Six halon fire extinguishers were used to combat an overheating aft galley oven on a KLM Boeing 777-200ER, but investigators state that this was ineffective – because there was no fire – and actually exacerbated the situation by generating smoke and toxins.

Investigators also found that electrical power to the oven remained connected during, and after, the incident. Cabin crew incorrectly assumed power had been disconnected, and this led the cockpit crew to believe there was no need to switch off the utility bus.

The oven overheated about 1h 20min into an Amsterdam-Johannesburg flight on 9 February last year, and the crew of the 777 (PH-BQO) opted to return to the departure airport.

KLM PH-BQO-c-Gerard van der Schaaf Creative Commons

Source: Gerard van der Schaaf/Creative Commons

Six of the 13 halon extinguishers on the 777 were used, and a seventh had been readied

Investigators from the Dutch Safety Board found the oven had been loaded with a meal-tray carrier with a rear face that was perforated but largely closed. This significantly extended the oven’s heating time and disturbed the airflow within it.

The resulting higher temperature behind the oven affected its control circuits in such a way that the heating elements were commanded to remain on, causing the temperature to rise further until the oven began emitting smoke.

According to the inquiry a safety device had been damaged sometime prior to the incident, but had not been replaced, and it was unable to disconnect power to the oven.

Although no flames were observed, the amount of smoke led the cabin crew to believe a fire was present, and six halon extinguishers were discharged into the oven. A seventh had also been prepared for use. The aircraft was equipped with 13.

But while halon is effective against flames, it does not provide a cooling effect. The halon gas was instead exposed to oven temperatures far above its decomposition threshold of 482°C, whereupon halon breaks down into such toxic by-products as hydrogen bromide, hydrogen chloride, hydrogen fluoride, free halogens, and small amounts of carbonyl halides. Halon can also deplete oxygen levels.

--

_What the exercise asks_. Reproduce the full article on the overheating galley oven aboard the KLM 777, word for word.

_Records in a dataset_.
--

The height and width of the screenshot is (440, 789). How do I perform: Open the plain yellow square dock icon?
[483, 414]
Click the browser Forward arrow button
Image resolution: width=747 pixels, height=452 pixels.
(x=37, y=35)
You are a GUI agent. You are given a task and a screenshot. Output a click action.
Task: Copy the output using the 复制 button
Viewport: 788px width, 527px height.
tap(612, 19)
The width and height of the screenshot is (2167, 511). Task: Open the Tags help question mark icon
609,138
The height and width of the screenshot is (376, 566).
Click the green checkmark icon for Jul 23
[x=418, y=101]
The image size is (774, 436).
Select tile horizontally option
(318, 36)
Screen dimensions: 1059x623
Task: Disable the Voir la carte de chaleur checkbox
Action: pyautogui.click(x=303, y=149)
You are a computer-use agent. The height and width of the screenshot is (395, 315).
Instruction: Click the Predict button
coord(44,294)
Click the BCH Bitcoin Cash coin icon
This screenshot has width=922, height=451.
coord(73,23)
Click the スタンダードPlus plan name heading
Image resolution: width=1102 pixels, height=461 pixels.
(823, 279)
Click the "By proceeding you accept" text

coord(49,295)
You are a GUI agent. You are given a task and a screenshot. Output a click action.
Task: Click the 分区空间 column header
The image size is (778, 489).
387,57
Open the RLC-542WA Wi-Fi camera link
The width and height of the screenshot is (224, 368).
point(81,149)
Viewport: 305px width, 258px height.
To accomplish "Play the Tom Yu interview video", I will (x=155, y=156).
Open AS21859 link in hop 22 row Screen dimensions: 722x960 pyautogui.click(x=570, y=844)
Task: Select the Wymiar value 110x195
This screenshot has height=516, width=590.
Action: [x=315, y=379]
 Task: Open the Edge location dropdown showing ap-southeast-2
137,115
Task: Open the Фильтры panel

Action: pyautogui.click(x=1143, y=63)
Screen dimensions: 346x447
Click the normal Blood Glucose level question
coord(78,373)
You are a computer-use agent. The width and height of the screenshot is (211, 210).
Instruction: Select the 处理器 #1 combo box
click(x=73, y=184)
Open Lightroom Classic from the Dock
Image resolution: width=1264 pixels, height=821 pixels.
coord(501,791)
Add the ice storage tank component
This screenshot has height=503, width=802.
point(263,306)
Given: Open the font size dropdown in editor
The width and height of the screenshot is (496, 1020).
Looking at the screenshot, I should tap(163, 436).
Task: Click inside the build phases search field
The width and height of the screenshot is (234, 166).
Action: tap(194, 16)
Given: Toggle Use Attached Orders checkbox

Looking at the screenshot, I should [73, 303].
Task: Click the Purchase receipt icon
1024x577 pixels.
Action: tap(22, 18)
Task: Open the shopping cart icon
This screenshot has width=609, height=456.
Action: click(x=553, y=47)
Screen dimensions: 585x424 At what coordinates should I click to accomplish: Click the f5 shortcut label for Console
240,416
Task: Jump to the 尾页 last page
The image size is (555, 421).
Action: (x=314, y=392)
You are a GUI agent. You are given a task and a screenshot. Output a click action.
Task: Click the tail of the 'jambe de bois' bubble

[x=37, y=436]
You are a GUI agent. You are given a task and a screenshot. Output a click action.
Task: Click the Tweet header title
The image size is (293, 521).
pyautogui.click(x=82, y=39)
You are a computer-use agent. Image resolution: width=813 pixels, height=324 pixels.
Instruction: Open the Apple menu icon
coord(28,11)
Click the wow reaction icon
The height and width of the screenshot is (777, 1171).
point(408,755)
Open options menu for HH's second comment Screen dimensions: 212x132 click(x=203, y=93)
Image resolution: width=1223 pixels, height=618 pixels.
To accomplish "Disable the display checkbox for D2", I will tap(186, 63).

--

_Task result_.
Six halon fire extinguishers were used to combat an overheating aft galley oven on a KLM Boeing 777-200ER, but investigators state that this was ineffective – because there was no fire – and actually exacerbated the situation by generating smoke and toxins.

Investigators also found that electrical power to the oven remained connected during, and after, the incident. Cabin crew incorrectly assumed power had been disconnected, and this led the cockpit crew to believe there was no need to switch off the utility bus.

The oven overheated about 1h 20min into an Amsterdam-Johannesburg flight on 9 February last year, and the crew of the 777 (PH-BQO) opted to return to the departure airport.

KLM PH-BQO-c-Gerard van der Schaaf Creative Commons

Source: Gerard van der Schaaf/Creative Commons

Six of the 13 halon extinguishers on the 777 were used, and a seventh had been readied

Investigators from the Dutch Safety Board found the oven had been loaded with a meal-tray carrier with a rear face that was perforated but largely closed. This significantly extended the oven’s heating time and disturbed the airflow within it.

The resulting higher temperature behind the oven affected its control circuits in such a way that the heating elements were commanded to remain on, causing the temperature to rise further until the oven began emitting smoke.

According to the inquiry a safety device had been damaged sometime prior to the incident, but had not been replaced, and it was unable to disconnect power to the oven.

Although no flames were observed, the amount of smoke led the cabin crew to believe a fire was present, and six halon extinguishers were discharged into the oven. A seventh had also been prepared for use. The aircraft was equipped with 13.

But while halon is effective against flames, it does not provide a cooling effect. The halon gas was instead exposed to oven temperatures far above its decomposition threshold of 482°C, whereupon halon breaks down into such toxic by-products as hydrogen bromide, hydrogen chloride, hydrogen fluoride, free halogens, and small amounts of carbonyl halides. Halon can also deplete oxygen levels.